YOUR OBJECTIVE:
Using the data that follows, return exactly the lines from the one that contains "Task: Star this dashboard as favorite" through the one that contains "1433x840 pixels.", ends included.

MATERIAL TO PROCESS:
-- Opening Marker --

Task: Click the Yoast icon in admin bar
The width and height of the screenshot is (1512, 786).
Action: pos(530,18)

-- Closing Marker --
-- Opening Marker --

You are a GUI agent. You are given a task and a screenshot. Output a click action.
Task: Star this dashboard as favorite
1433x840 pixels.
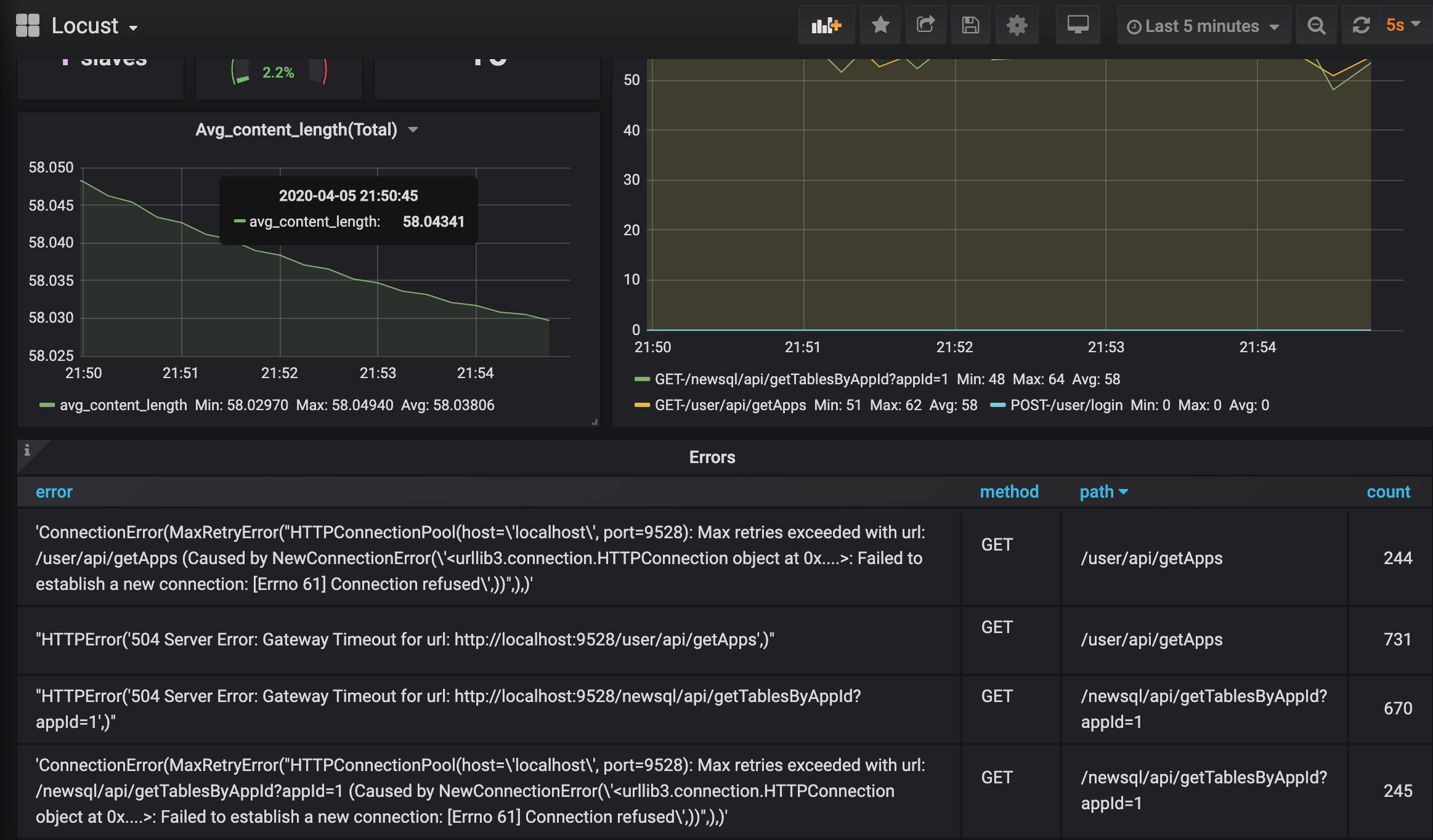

-- Closing Marker --
-- Opening Marker --

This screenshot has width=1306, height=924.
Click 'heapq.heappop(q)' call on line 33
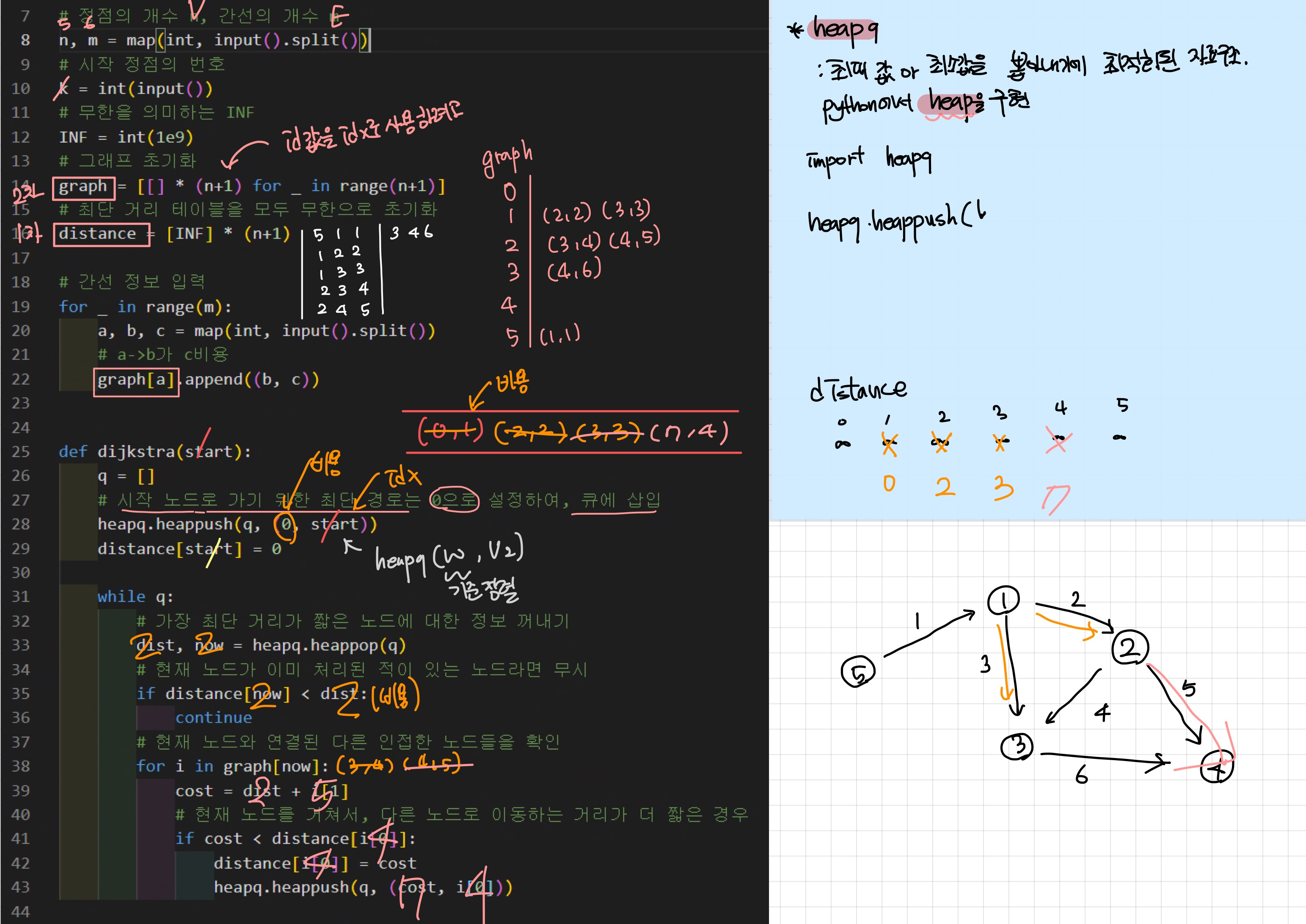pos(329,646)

-- Closing Marker --

FINISHED TASK:
Task: Star this dashboard as favorite
1433x840 pixels.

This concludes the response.